I am creating an angular provider (because it needs to be configurable) and I need it to initialize once when the app starts so I have an init() function inside the $get function of my provider which is not returned as part of the public. The init() function also attaches a resize event to the window. Here is a very simplified version...
angular.module('my.services').provider('breakpoints', function(){
var breakpoints = [];
var currentBreakpoint = {};
init();
return({
$get: instantiate
});
function instantiate($rootScope, $window) {
_initService();
// Public API
return({
current: current,
});
function current() {
return currentBreakpoint;
}
function _windowWidthChanged(){
// Check if breakpoint has changed and broadcast event if it has
}
function _initService(){
angular.element($window).bind('resize', _windowWidthChanged);
_windowWidthChanged();
}
}
});
My question is, when does this initService() function run?
I know it isn't run if I don't inject it into any controllers/directives etc, even though it is part of a module that is injected into my app. I know this because I put a console.log() into the function.
If I inject the service into a directive that needs it I know the function runs when the page loads, which is what I want, but will it run every time it is injected into a different directive? If so then I would get multiple events attached to the window and it would $broadcast multiple events when the breakpoint changes, which in turn would trigger all my directives to re-layout, which would be a nightmare.

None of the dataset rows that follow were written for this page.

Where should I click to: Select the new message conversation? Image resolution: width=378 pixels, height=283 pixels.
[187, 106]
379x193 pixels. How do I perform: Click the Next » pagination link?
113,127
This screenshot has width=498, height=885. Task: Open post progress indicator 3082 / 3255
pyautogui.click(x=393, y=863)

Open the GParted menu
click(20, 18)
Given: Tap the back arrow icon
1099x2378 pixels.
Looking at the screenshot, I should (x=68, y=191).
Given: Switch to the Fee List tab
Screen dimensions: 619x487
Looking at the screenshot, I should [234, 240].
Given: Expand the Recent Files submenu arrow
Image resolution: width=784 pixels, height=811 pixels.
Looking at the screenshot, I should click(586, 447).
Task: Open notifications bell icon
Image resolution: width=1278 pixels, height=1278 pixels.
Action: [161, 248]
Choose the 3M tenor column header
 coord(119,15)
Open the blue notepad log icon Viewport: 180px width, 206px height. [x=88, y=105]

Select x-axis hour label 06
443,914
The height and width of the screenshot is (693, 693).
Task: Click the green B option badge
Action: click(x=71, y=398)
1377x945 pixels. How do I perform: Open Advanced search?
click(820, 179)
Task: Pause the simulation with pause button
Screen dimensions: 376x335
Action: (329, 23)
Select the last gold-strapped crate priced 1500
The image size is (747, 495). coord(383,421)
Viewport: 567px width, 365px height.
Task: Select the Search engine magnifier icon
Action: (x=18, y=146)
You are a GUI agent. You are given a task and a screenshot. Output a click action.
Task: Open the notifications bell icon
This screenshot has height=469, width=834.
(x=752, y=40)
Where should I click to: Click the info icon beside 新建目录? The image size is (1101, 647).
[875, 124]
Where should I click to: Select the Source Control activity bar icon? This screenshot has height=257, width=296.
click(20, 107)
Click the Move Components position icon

Basically I want the service to initialize once when it is first used. Attach a single resize event to the window and broadcast a single event if the breakpoint changes.
Your service will be instantiated once when it is injected for the first time.
From Angular documentation on providers:
All services in Angular are singletons. That means that the injector uses each recipe at most once to create the object. The injector then caches the reference for all future needs.
The actual order of instantiation depends on the dependencies among different scopes. Angular sorts dependencies so required dependencies are instantiated before the code that uses them. Incidentally, this is how Angular detects cycles in provider dependencies.